• **Your task**: The result should be an exact copy of only the lines from the one holding "Image resolution: width=960" through the last line of the data below, please, without pictures.

[Collected data entries]

================================

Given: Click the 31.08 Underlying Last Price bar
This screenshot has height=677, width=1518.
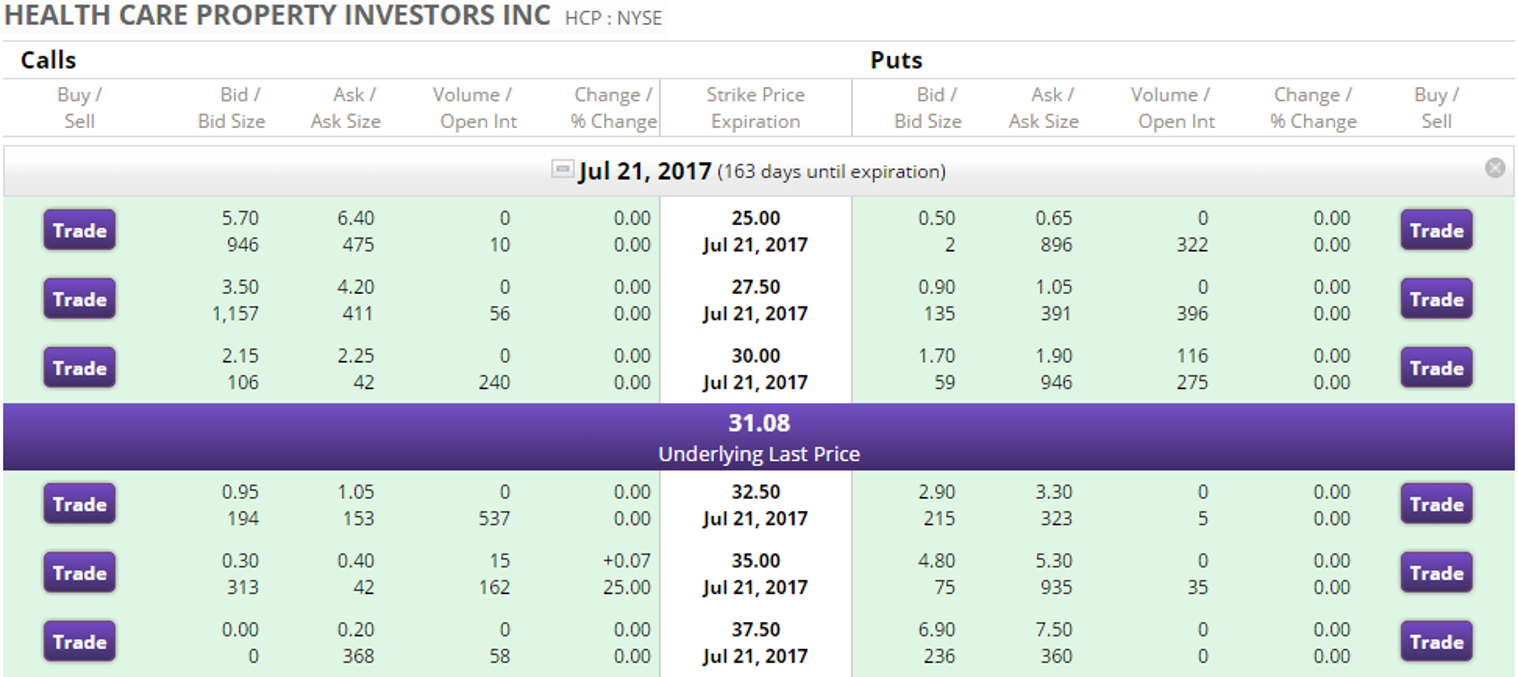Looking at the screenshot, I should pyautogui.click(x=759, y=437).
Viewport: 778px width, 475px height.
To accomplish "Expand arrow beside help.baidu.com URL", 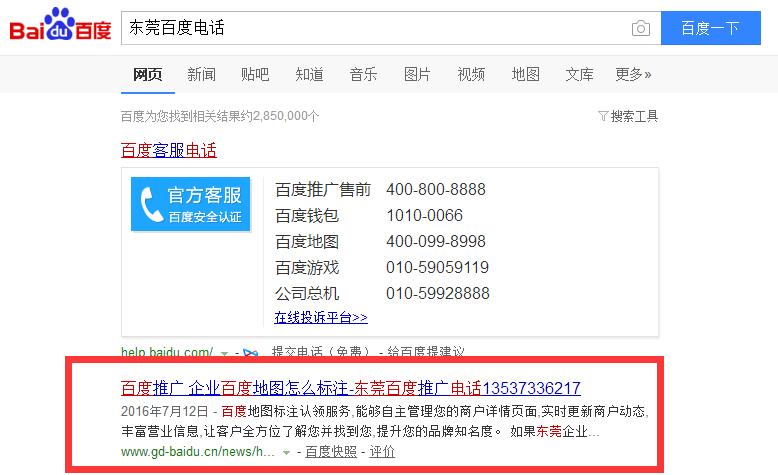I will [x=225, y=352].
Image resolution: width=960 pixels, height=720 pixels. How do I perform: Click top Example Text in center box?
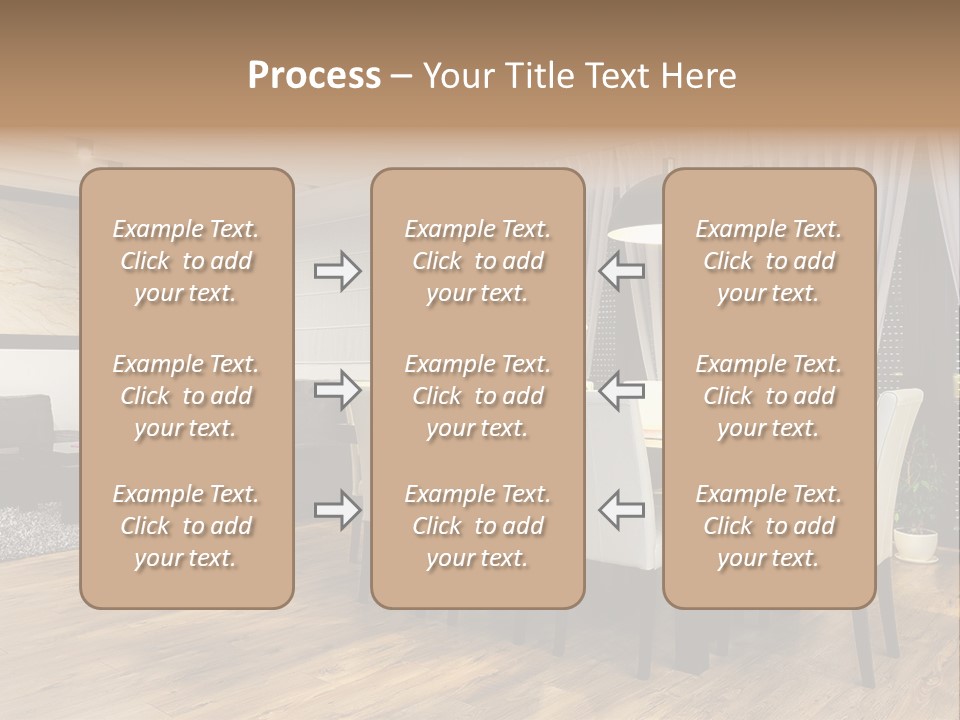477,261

================================

• **Exercise answer**:
Image resolution: width=960 pixels, height=720 pixels. How do I perform: Click top Example Text in center box?
477,261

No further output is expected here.